# Kings, Rudy Gay agree to 3-year $40 million extension



## 29380 (Feb 23, 2009)

> Rudy Gay has reached agreement on a three-year, $40 million contract extension with the Sacramento Kings, league sources told Yahoo Sports.
> Gay has one year left on his current deal, which will pay him $19.3 million.
> 
> The extension begins with the 2015-16 season, and includes a player option for the the 2017-18 season, sources told Yahoo Sports. The ability to exit the deal early gives Gay a chance to become a free agent in the summer of 2017, when he’ll be 31 and the market will be flush with the proceeds of the new $24 billion television package.
> ...


http://sports.yahoo.com/news/source...eement-on-extension-with-kings-063406965.html


----------



## Basel (Mar 31, 2005)

If he continues to play the way he's been playing this season, he's going to be worth every penny.


----------



## Bogg (May 4, 2009)

I don't know what it is about the Kings, but ever since Rudy got to Sacramento he's turned into the guy that he was actually projected as over a half-decade ago.


----------



## Marcus13 (Jul 17, 2002)

I'm not mad at it.
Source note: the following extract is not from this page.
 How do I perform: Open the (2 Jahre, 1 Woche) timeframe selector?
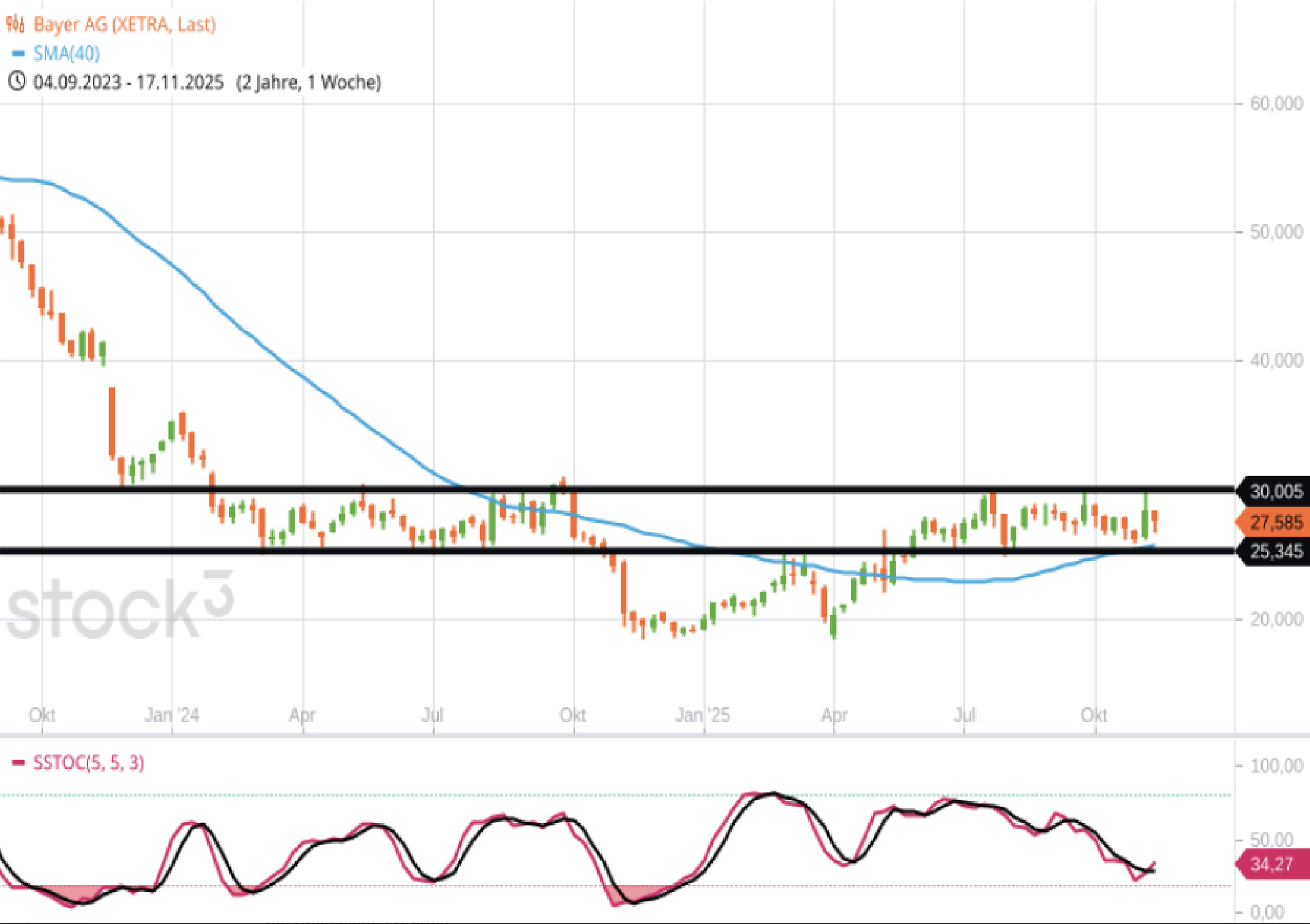click(309, 81)

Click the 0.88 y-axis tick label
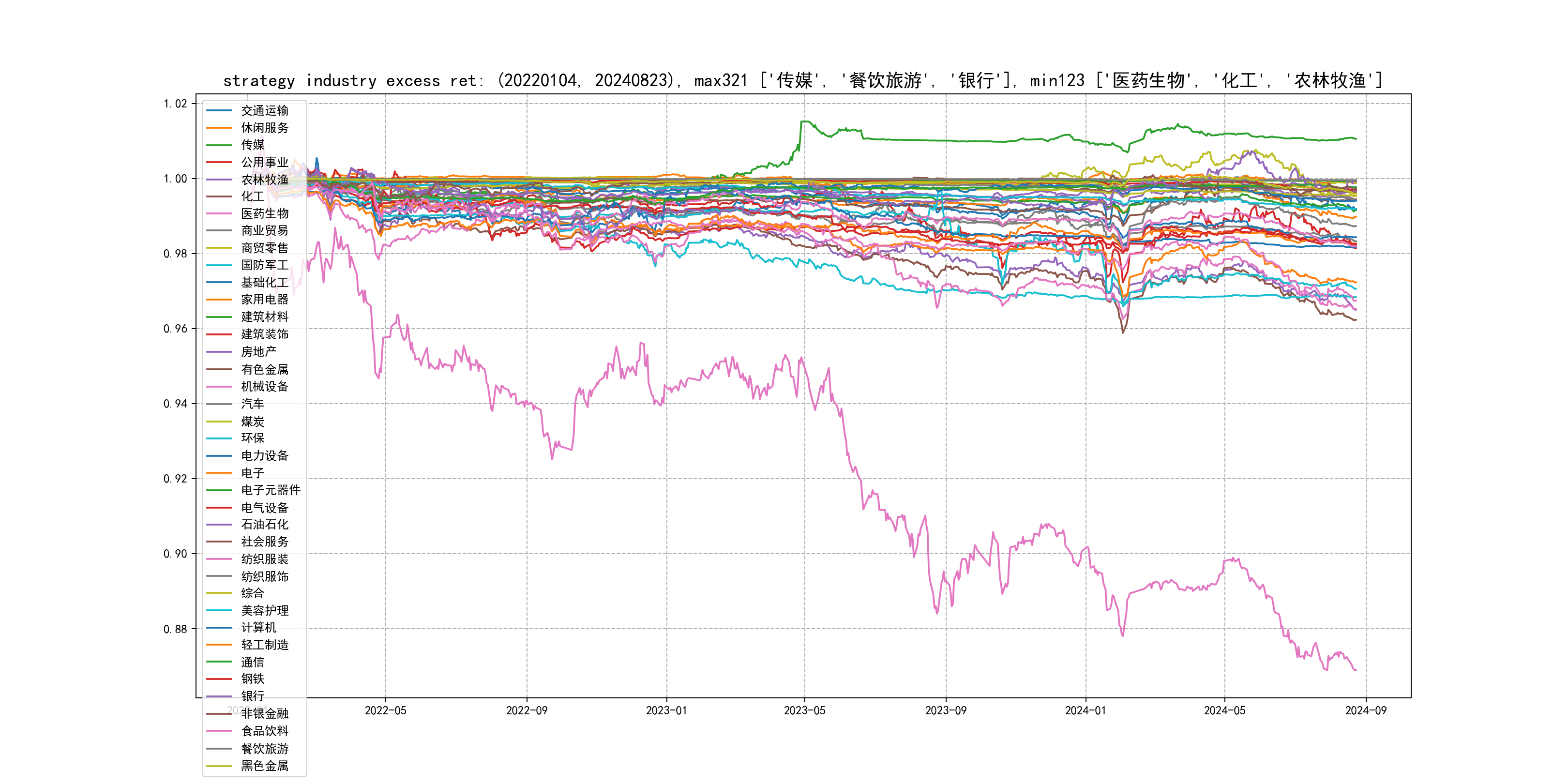pos(175,629)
I have high hopes for the Kings man, they're a really fun team


----------



## Bogg (May 4, 2009)

Marcus13 said:


> I'm not mad at it. I have high hopes for the Kings man, they're a really fun team


It's a shame they have that neverending pick outstanding to Chicago from the J.J. Hickson(!) trade. Really makes it hard for them to construct a workable trade for a star or pseudo-star level guy.


----------